「…徐庶、ちゃんと座って。重い」
「おれはちゃんと座っているよ」

何なんだもう。面倒なことこの上ない。
右肩に嫌でも感じる重みに、軽い咳払いと共に肩を動かす。完全に首が前のめりに倒れたまま凭れているそいつは小さく呻いただけで、体を起こそうという気は更々無いらしい。
酔うと少し面倒になる、とは小耳に挟んだことがあったが、こういう方向だったとは。普段はどこか一線を引いたような人間だからこそ、その反動なのかもしれないが。

宴席で一人杯を傾けながら、どこか危なかっしくうつらうつらしていた徐庶に気が付き、ちょっと心配になって声を掛けに行ったことを軽く後悔する。
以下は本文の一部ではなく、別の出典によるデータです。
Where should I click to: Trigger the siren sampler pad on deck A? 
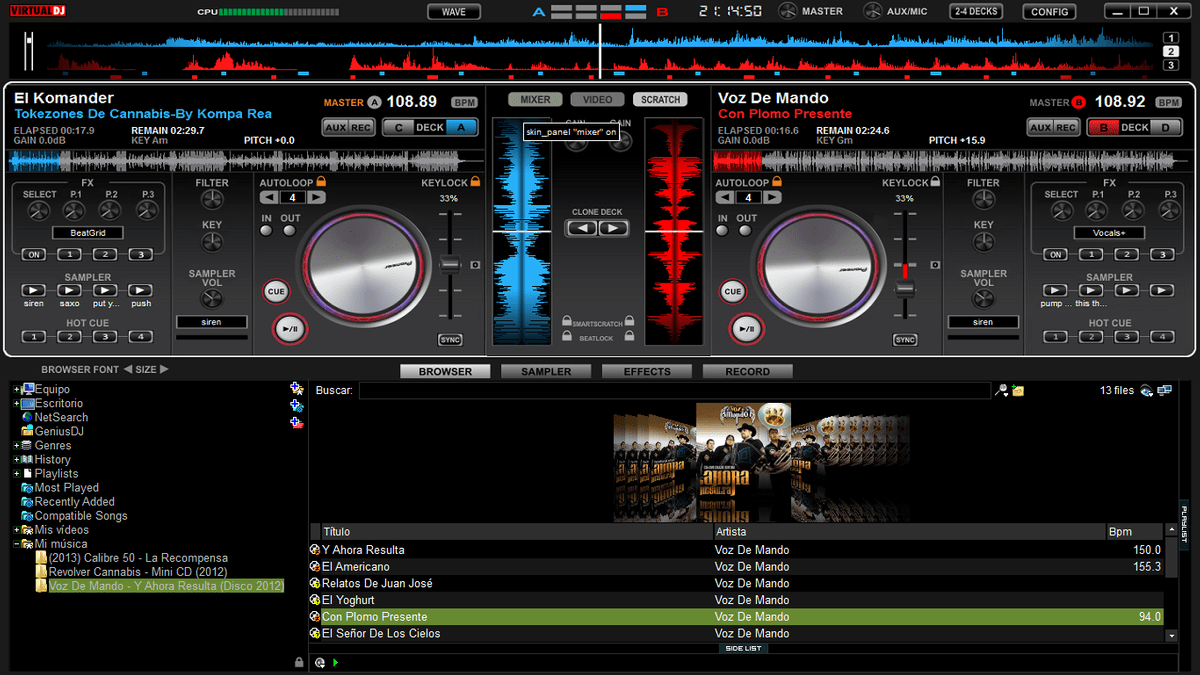33,291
隣に座った私を認めた途端、何の前触れもなくその体を遠慮も一切せず凭れかけさせてきたのだ。それなりに体格も良い徐庶は勿論それなりに重い。

「酔ってるんなら部屋戻ったら?」
「おれはよってなどいない」

酔ってんだろ。
呂律の回っていない言葉で堂々と言い募る徐庶に、溜め息を吐く。
どうしたものかと考えていたら、大きな足音を響かせて張飛殿が現れた。その顔は――案の定赤い。
ひしひしと感じる嫌な予感に口元を引き攣らせつつ見上げると、張飛殿は満面の笑みを浮かべた。

「なんだぁ、お前ら!そういう仲だったのか!」
「…違います」

あぁ、こういうときの勘ほど当たるのは何故なのか。
否定した私の声など聞こえていないように、張飛殿は愉快そうに笑って続ける。

「ははは!照れんな照れんな!いやーしかしお前ら二人、揃いも揃って浮いた話が無かったのはそういうこったな!」
「だから違いますって。張飛殿もお酒は程々にして下さい」
「おい、徐庶!そんな中途半端なことしてねぇで接吻の一つでもいっとけ!」

何言ってんだこの酔っ払いは!
喉元まで出かかった言葉を無理矢理飲み込む。張飛殿の酒癖の悪さは今に始まったことじゃない。そう自分に言い聞かせて必死に気を落ち着かせる。

――と、肩にあった重みがふいに無くなった。
ん、と目を向けると、徐庶は酒に頬を染めたまま眉を下げて小さく口を開いた。



「…そんなこと、できない。俺は唯緋殿が……好きだから」



――は、

ぽかん、と口を開けたまま徐庶を凝視する私に、徐庶はなんでも無かったかのようにまた凭れてくる。
見せつけてくれるぜ!とか何とか言いながら上機嫌で去っていく張飛殿の背を呆気にとられたまま見つめる。
とりあえず、私の右肩に甘えるように頬を擦り寄せているこの男を張り倒してすぐに部屋へ戻ろう、と決めた。




メロウビートは預けられない




孔明。最近、唯緋殿が目を合わせてくれないんだ。というか、何だか避けられているような気がするというか…。やっぱり、俺みたいな人間とは親しくなりたくないんだろうか。俺なんかが唯緋殿を、だなんて彼女には迷惑だと思うけど、俺はそんなに厚かましく好意を出し過ぎていたのかなって…なぁ、孔明、聞いているかい?